What you need to do ::
Return the lines of the listing from the line containing "The image size is (1568, 765)." through the end of the listing, and leave the pictures out of your answer.

** Begin **

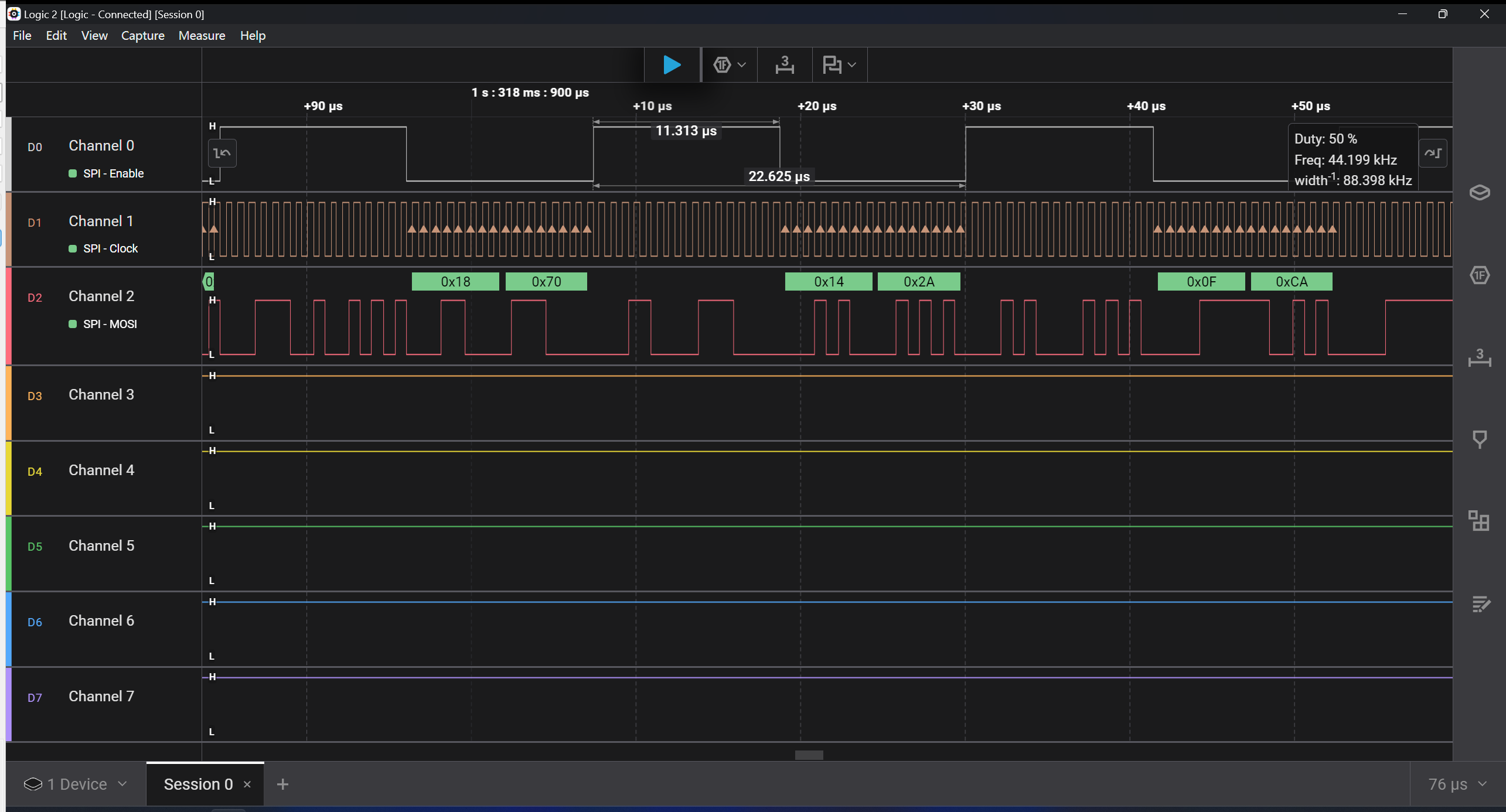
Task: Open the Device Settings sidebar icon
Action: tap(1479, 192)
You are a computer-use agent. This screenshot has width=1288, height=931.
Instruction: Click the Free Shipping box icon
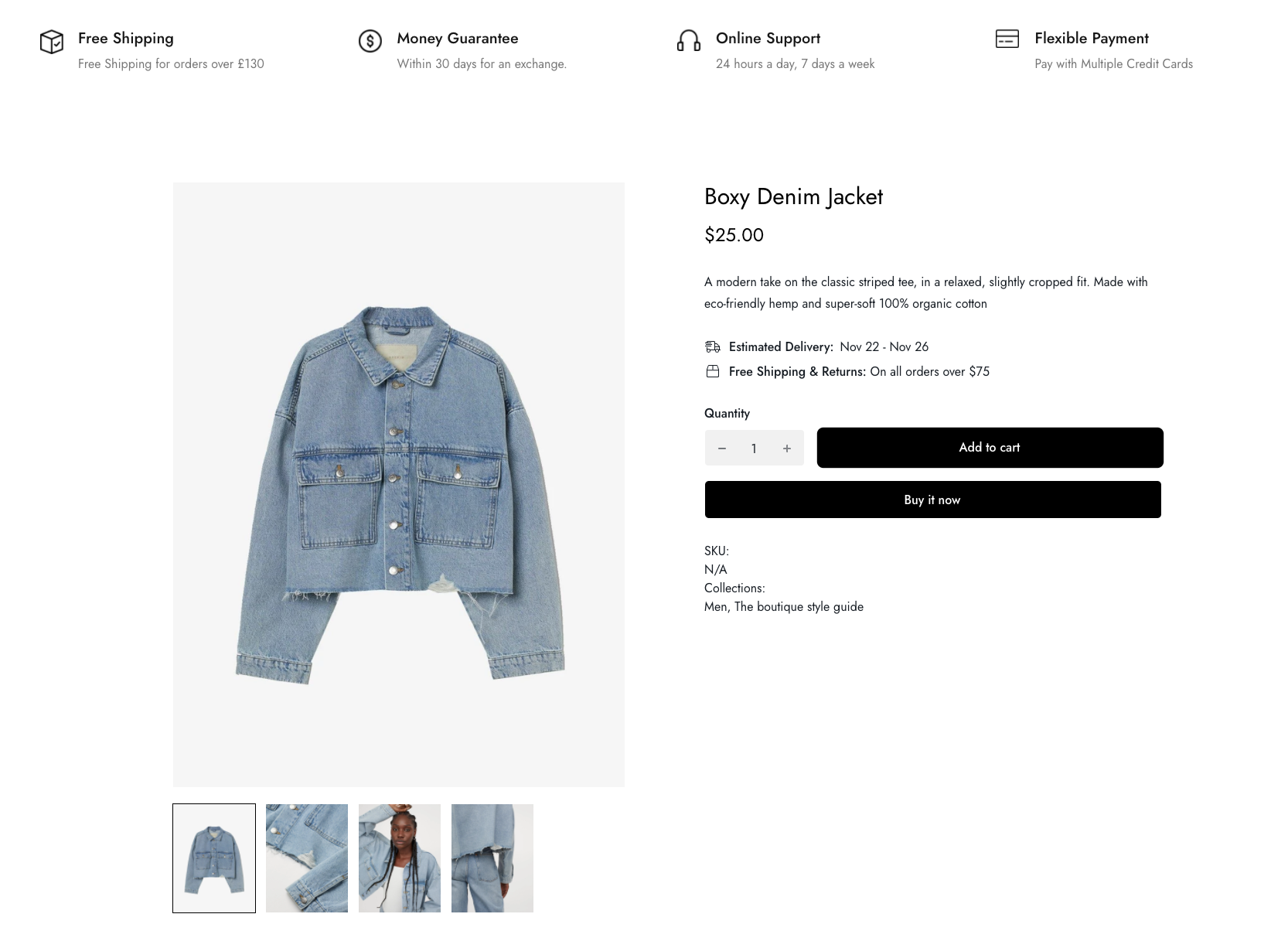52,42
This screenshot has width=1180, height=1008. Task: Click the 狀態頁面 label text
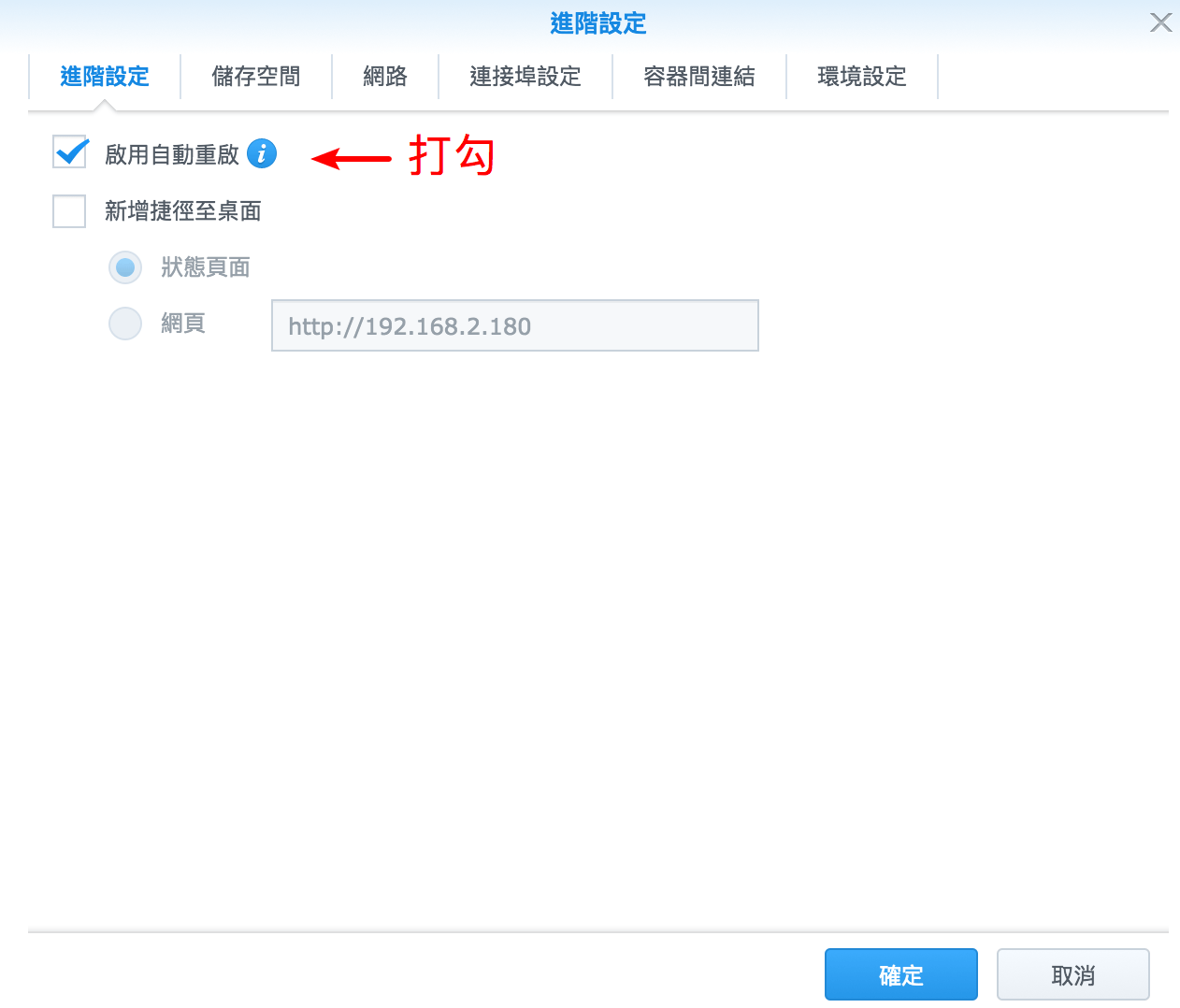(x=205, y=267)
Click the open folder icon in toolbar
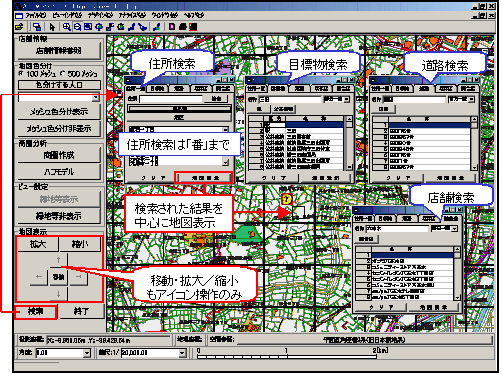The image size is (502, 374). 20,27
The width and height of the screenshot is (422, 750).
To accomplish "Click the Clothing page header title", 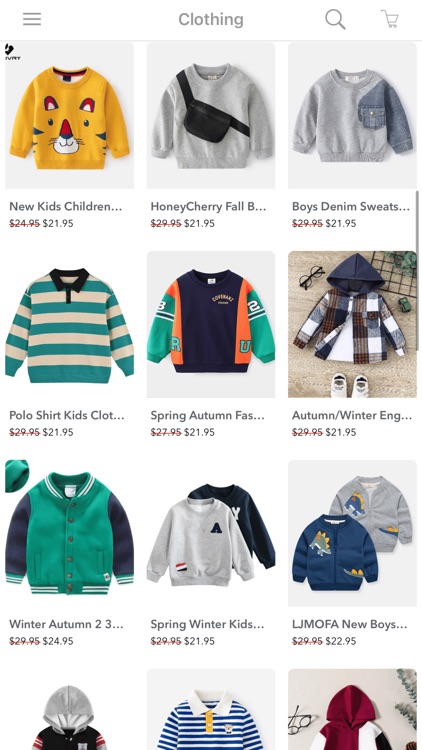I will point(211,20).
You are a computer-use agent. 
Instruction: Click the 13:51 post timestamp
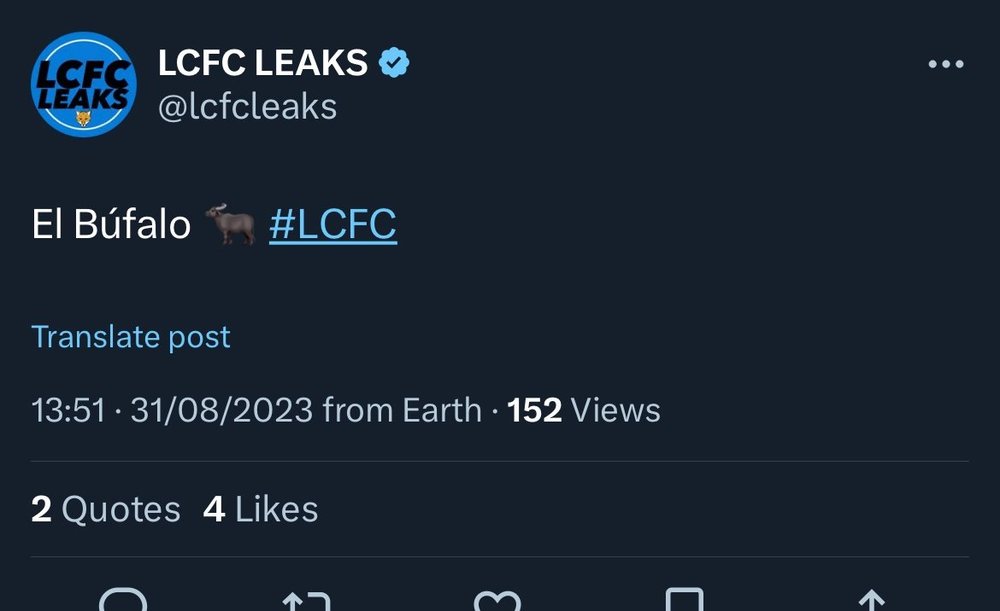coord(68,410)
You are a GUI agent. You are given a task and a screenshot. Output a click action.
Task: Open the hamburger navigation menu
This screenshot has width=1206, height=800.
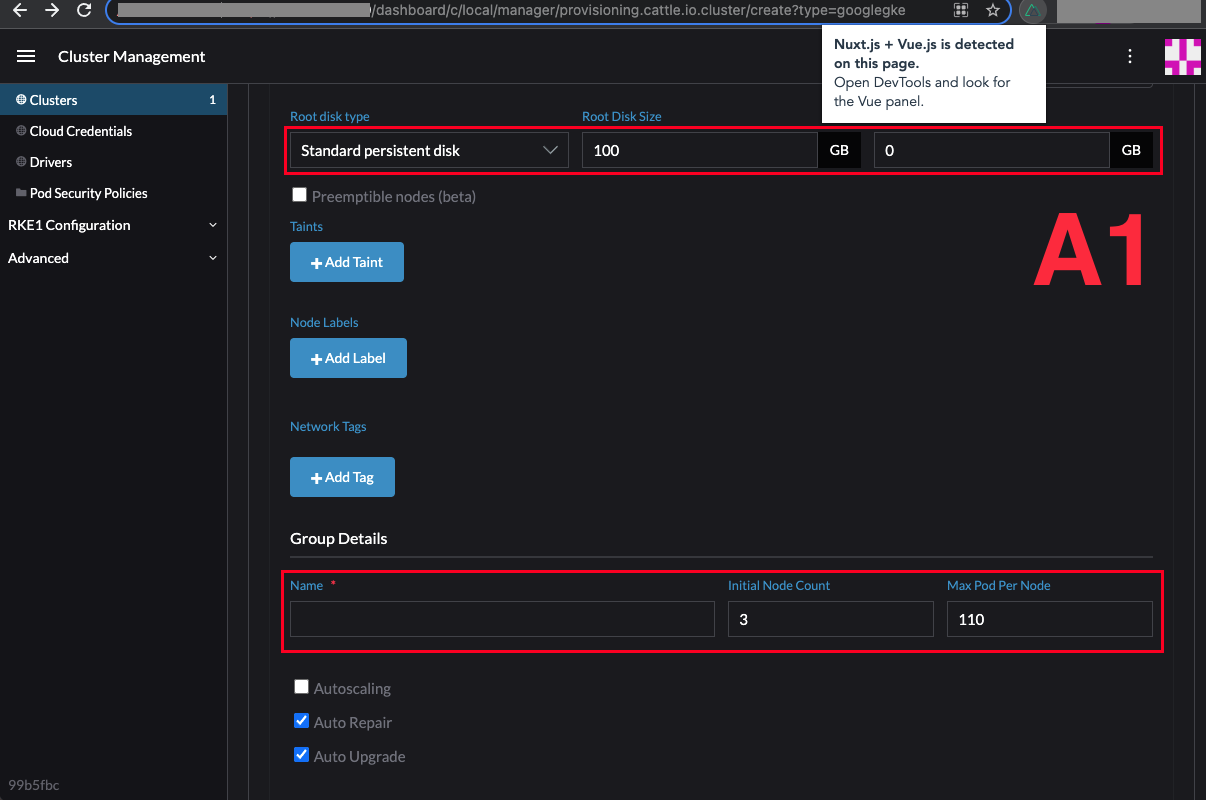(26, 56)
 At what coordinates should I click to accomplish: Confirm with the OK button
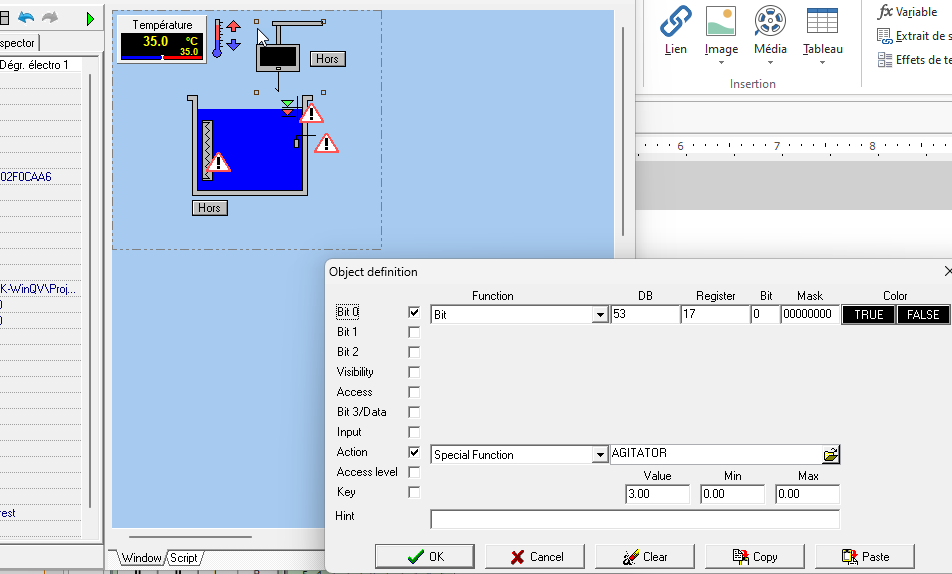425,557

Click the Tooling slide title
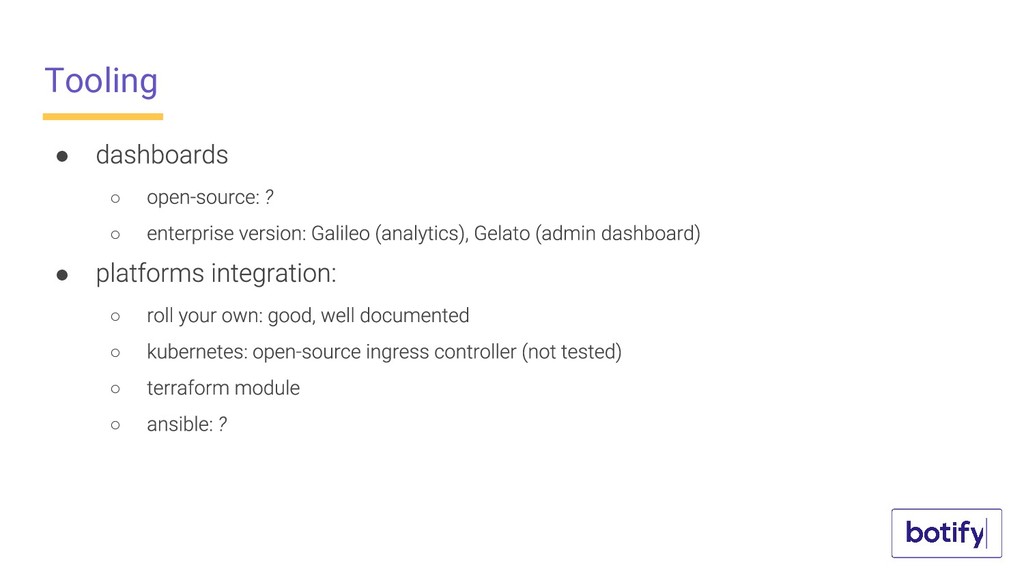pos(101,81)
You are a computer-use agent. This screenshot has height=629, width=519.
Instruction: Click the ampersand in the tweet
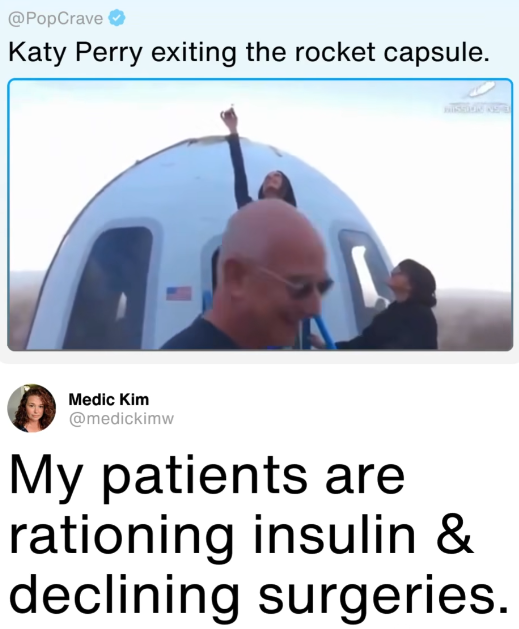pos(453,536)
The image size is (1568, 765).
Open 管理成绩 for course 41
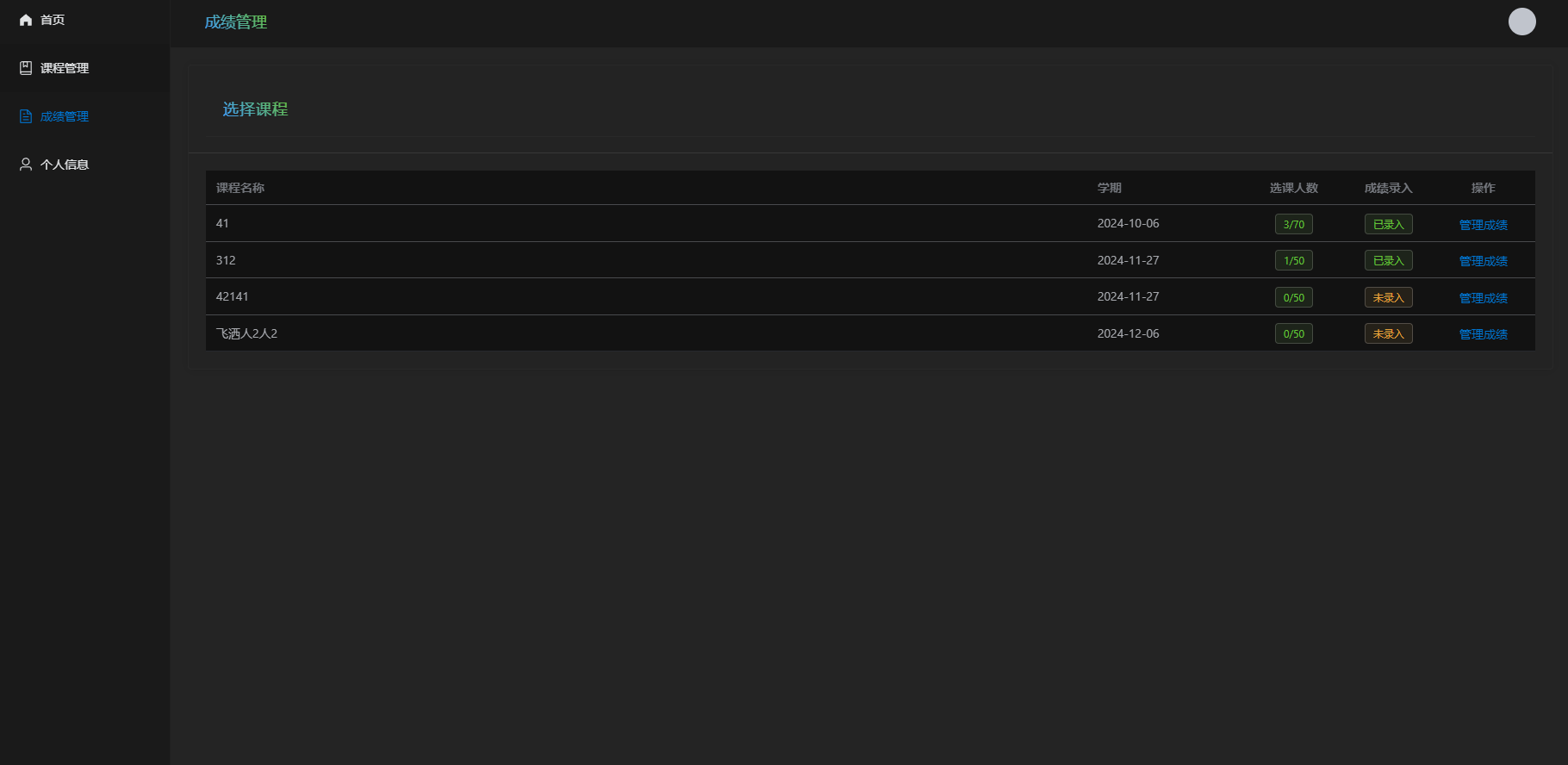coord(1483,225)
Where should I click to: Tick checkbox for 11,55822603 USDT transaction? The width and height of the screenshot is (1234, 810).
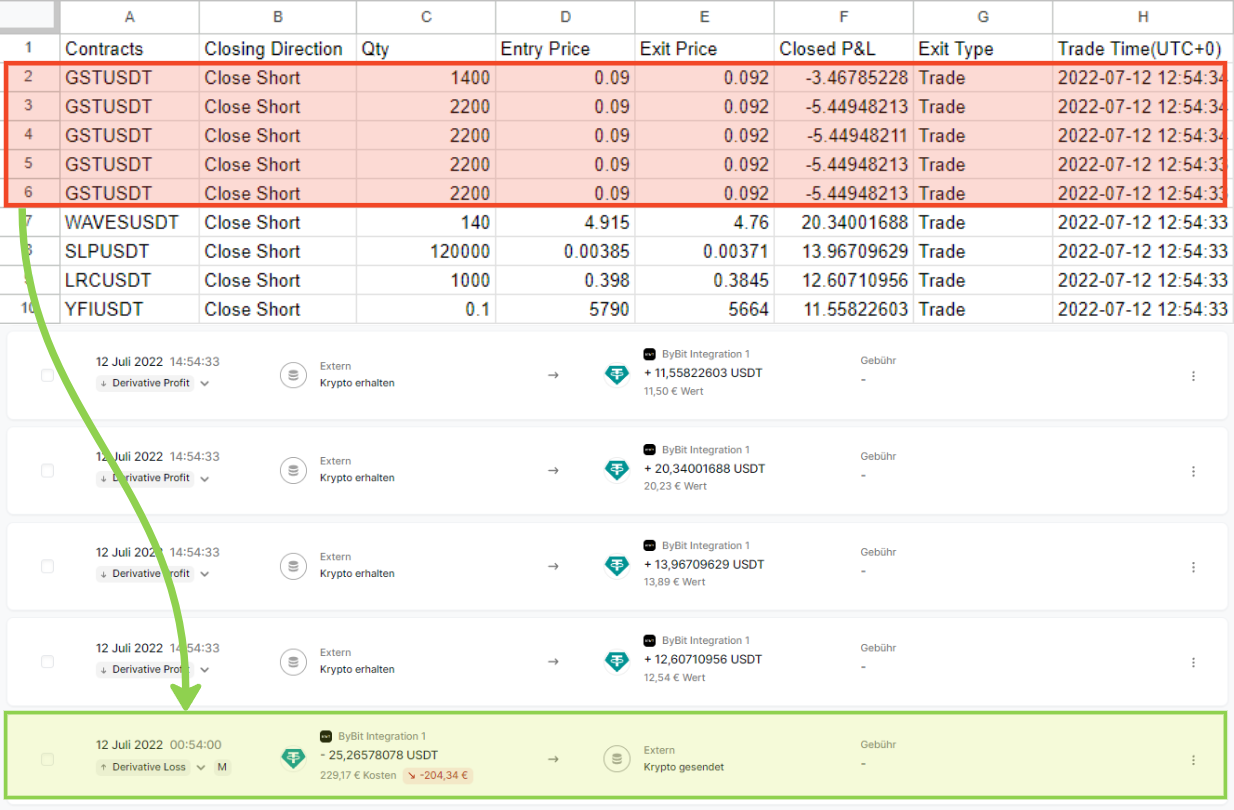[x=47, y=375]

** End **

Task result ::
The image size is (1568, 765).
Open 管理成绩 for course 41
coord(1483,225)
Where should I click to: Tick checkbox for 11,55822603 USDT transaction? The width and height of the screenshot is (1234, 810).
[x=47, y=375]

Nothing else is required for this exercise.